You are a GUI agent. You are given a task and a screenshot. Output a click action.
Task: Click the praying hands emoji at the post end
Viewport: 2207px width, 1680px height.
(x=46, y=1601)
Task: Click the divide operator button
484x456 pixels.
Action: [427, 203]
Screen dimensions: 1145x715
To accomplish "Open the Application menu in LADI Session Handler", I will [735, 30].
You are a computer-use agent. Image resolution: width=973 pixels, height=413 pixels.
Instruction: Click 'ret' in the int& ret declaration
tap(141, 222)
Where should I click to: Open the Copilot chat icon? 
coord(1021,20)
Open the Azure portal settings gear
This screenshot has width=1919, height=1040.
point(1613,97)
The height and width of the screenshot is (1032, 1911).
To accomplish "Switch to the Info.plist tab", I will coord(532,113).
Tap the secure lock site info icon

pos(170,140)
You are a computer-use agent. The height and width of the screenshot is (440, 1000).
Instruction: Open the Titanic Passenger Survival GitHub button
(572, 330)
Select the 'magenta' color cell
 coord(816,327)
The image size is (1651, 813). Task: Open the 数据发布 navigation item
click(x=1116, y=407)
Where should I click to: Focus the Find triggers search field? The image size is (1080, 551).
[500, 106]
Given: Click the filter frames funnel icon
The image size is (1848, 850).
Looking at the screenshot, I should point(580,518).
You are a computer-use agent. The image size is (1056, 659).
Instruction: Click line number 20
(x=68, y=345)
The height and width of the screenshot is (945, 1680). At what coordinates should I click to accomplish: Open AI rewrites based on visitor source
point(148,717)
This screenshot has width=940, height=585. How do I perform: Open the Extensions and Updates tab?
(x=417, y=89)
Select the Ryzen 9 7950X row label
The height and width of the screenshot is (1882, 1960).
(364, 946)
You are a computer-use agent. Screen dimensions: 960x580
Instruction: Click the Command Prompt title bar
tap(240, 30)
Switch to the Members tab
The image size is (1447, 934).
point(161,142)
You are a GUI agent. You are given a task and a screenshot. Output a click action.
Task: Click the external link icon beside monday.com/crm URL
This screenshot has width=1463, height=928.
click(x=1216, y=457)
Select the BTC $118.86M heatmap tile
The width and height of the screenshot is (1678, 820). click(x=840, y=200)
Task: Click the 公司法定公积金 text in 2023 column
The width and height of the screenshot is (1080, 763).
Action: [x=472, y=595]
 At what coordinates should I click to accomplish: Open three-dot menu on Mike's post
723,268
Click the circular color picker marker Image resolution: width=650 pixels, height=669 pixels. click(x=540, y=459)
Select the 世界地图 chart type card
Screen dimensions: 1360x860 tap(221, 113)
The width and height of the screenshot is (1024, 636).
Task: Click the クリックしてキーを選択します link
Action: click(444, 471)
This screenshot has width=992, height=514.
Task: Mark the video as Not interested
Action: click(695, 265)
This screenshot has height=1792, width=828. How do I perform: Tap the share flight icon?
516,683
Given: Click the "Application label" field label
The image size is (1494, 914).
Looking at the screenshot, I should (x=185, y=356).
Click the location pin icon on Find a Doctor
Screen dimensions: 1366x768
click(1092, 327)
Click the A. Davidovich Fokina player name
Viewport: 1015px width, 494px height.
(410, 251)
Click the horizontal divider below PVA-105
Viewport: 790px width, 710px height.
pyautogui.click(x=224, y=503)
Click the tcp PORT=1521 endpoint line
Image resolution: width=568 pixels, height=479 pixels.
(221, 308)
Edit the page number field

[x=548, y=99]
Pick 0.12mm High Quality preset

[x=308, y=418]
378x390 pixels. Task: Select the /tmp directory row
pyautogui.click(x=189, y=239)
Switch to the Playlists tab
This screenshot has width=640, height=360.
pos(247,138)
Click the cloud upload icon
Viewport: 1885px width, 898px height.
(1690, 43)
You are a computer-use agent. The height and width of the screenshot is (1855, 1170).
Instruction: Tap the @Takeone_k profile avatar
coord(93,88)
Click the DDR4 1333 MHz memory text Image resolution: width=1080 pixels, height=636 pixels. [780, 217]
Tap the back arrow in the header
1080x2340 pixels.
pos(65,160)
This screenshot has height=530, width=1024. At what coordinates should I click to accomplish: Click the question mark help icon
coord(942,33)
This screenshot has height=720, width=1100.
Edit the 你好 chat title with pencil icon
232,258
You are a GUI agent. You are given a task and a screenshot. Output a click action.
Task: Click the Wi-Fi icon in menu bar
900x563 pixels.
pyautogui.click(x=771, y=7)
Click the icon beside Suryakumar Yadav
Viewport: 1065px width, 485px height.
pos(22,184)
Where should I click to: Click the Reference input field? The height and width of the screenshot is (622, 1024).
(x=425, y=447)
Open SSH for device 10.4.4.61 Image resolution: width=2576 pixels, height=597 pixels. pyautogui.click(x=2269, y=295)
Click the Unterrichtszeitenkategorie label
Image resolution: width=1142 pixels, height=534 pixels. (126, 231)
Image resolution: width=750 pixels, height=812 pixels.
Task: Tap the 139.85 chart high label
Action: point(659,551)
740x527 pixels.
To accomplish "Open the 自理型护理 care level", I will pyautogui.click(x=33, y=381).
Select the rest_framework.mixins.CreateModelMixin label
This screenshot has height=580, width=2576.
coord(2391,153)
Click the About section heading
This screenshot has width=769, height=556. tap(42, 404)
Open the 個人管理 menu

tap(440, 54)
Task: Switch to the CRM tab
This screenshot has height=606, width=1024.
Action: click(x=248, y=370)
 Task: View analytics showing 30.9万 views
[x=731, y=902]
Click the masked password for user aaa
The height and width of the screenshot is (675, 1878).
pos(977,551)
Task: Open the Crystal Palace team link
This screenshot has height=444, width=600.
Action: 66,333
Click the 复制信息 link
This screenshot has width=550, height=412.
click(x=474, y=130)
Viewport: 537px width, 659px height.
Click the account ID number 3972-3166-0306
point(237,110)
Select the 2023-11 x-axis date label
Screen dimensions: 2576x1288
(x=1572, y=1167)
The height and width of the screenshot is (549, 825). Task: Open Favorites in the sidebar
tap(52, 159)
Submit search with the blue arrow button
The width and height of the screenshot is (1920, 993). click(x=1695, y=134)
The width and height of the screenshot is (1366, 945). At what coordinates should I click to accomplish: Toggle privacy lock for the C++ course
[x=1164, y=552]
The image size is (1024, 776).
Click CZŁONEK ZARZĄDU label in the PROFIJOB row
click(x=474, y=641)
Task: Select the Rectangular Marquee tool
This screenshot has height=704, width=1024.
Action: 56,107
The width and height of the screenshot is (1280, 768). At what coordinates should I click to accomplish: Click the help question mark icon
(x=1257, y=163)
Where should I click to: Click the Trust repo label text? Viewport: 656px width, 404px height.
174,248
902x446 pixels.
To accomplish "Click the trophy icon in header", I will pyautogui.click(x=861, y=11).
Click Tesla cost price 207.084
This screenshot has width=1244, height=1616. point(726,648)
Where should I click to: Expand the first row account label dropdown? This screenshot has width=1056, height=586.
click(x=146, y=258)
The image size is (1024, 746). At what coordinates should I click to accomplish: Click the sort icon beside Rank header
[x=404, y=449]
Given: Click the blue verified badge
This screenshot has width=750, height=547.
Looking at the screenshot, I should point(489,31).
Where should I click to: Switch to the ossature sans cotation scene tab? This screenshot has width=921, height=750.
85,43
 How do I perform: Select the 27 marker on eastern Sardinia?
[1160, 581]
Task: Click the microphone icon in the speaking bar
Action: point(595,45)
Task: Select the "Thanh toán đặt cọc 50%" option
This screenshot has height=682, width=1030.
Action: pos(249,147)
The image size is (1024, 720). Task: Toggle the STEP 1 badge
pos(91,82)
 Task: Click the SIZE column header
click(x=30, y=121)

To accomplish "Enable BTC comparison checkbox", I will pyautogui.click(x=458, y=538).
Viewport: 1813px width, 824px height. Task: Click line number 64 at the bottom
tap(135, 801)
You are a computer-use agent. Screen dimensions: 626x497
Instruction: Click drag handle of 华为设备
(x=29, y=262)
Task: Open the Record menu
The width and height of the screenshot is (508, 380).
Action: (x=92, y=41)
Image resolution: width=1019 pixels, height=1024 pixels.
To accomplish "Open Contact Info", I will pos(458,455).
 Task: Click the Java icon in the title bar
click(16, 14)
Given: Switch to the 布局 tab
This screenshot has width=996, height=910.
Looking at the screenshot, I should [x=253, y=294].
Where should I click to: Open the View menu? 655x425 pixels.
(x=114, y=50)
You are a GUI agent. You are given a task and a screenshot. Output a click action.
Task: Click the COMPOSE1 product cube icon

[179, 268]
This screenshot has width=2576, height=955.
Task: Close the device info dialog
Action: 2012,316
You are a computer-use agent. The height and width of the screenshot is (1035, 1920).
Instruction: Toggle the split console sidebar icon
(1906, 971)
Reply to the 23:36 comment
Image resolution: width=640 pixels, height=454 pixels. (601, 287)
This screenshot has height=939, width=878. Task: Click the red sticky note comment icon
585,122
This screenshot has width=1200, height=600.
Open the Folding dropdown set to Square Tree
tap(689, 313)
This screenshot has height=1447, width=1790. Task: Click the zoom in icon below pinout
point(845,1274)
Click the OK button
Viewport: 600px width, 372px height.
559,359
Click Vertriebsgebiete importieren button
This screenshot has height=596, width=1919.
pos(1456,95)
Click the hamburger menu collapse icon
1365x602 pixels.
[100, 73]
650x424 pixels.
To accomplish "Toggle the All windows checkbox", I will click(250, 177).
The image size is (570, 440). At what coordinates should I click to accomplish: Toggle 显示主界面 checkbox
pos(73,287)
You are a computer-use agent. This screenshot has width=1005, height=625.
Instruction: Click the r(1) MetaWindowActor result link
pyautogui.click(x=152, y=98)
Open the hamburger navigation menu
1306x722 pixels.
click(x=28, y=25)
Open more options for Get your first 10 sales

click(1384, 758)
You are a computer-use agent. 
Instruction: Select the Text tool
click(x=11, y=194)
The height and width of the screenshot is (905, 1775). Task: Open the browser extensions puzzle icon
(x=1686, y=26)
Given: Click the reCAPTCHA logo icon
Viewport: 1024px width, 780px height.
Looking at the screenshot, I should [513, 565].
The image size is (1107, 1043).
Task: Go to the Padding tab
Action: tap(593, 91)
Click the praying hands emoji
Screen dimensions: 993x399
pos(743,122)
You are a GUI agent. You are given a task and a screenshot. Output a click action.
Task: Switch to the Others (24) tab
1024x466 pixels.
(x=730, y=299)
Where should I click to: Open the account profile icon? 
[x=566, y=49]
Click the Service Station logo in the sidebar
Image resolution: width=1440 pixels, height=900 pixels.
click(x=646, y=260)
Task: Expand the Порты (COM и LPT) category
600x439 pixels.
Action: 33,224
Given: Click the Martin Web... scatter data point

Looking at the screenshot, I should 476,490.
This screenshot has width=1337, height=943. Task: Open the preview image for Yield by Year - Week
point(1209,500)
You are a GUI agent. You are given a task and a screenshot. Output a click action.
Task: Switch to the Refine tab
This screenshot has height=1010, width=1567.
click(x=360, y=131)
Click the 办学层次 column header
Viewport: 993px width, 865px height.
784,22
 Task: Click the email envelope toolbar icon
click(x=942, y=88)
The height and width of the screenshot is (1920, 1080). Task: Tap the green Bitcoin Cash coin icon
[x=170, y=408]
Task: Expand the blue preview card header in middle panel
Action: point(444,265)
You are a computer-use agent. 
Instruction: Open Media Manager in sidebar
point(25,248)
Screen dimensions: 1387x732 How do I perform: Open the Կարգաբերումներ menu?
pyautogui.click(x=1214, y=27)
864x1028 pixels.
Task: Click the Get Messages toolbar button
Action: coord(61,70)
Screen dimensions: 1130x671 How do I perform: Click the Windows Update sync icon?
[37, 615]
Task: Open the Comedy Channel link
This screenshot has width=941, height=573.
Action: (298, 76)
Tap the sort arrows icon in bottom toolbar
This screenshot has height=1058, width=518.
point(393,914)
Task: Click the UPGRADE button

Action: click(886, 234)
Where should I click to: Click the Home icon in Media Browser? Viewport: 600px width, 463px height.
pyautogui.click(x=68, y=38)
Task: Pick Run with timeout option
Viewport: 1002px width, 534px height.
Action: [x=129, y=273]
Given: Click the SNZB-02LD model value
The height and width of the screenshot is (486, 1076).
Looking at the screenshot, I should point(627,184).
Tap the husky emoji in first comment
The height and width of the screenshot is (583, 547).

Task objective >> Look through the data above. Copy every line with the string "hands" in it.

Response for this exercise >>
Task: Click the praying hands emoji at the post end
Click the praying hands emoji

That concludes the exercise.